Kim Clark and her daughter, Koral, who lives with schizophrenia, in a family photo taken last Christmas. Koral showed up at her mother’s house to spend Christmas with her but was homeless at the time. Photo: contributed by Clark family

Sometimes Kim Clark walks the streets in downtown Halifax looking for her 25-year old daughter, Koral.

She wonders where her daughter is. If she's safe. If she's warm.

Koral, lives with schizophrenia, is on the street for a different reason - she is homeless.

Clark has heard that her daughter is somewhere in the Spring Garden Road-Robie Street area but, when she went looking for her last month on her birthday, she couldn't find her.

Koral has been in and out of hospitals, dealing with her mental illness for more than five years, giving Clark the opportunity to get to know the health system well.

Clark thinks the system is lacking some key components when it comes to treating patients living with mental illness.

She says it's a blanket system that follows a set of procedures, not always accommodating patients' individualized needs.

"The services are limited to the medical field," says Clark. "They are focusing on the medications and its great to have that balance for the medication aspect of it but we need a cohesive team together that supports them in their emotional stability, their family stability, just life skills in general to learn to re-integrate back into society."

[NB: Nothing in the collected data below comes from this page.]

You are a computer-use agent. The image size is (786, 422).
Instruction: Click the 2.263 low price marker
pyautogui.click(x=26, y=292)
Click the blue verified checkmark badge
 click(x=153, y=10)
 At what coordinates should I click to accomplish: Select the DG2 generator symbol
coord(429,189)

The Mental Health Foundation of Nova Scotia reports that one in five people live with mental illness and not every person benefits from the same treatment.

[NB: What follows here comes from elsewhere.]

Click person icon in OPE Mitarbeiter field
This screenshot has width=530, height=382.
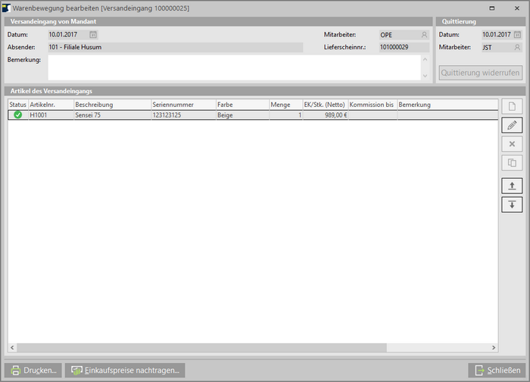(x=424, y=35)
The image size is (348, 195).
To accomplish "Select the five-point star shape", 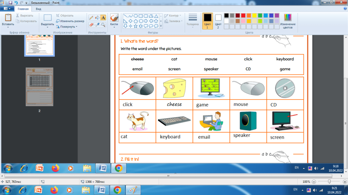I will point(136,26).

Clark understands that changing the system to accommodate specific needs will require resources that aren't there. Instead, Clark recommends taking advantage of other community resources to help in the treatment and coping process.

"We have a wealth of resources in the community that can be accessed. There are other parents and family members that have life experiences living with people that cope with mental illnesses daily, ready and willing to become part of the team."

Dr. Nick Delva, head of psychiatry at Dalhousie University. agrees with the community-based treatment approach.

"The challenge really is how do you look after one-in-five people. Psychiatrists can't do it all but psychiatrists and mental health professionals can work with other people to provide the kind of systems that can deliver the care."

Delva says that the university and the department of psychiatry are taking steps to ensure that new psychiatrists are able to treat a wide array of patients needs while working together with the community.

"The curriculum includes many community projects," says Delva. There are community clinics in Halifax, Dartmouth, Cole Harbour, Bedford/Sackville and Windsor where psychiatry residents train with other community members and professionals to offer the best treatment available.

Delva looks forward to a new outlook on psychiatry, one that includes all aspects of the community and Dalhousie psychiatry students are getting first-class training on this new approach.

"The old model with the idea that the mental hospital is the centre of all care is being replaced by this restructured system. Care has to be delivered in the community ... it's good for the patients."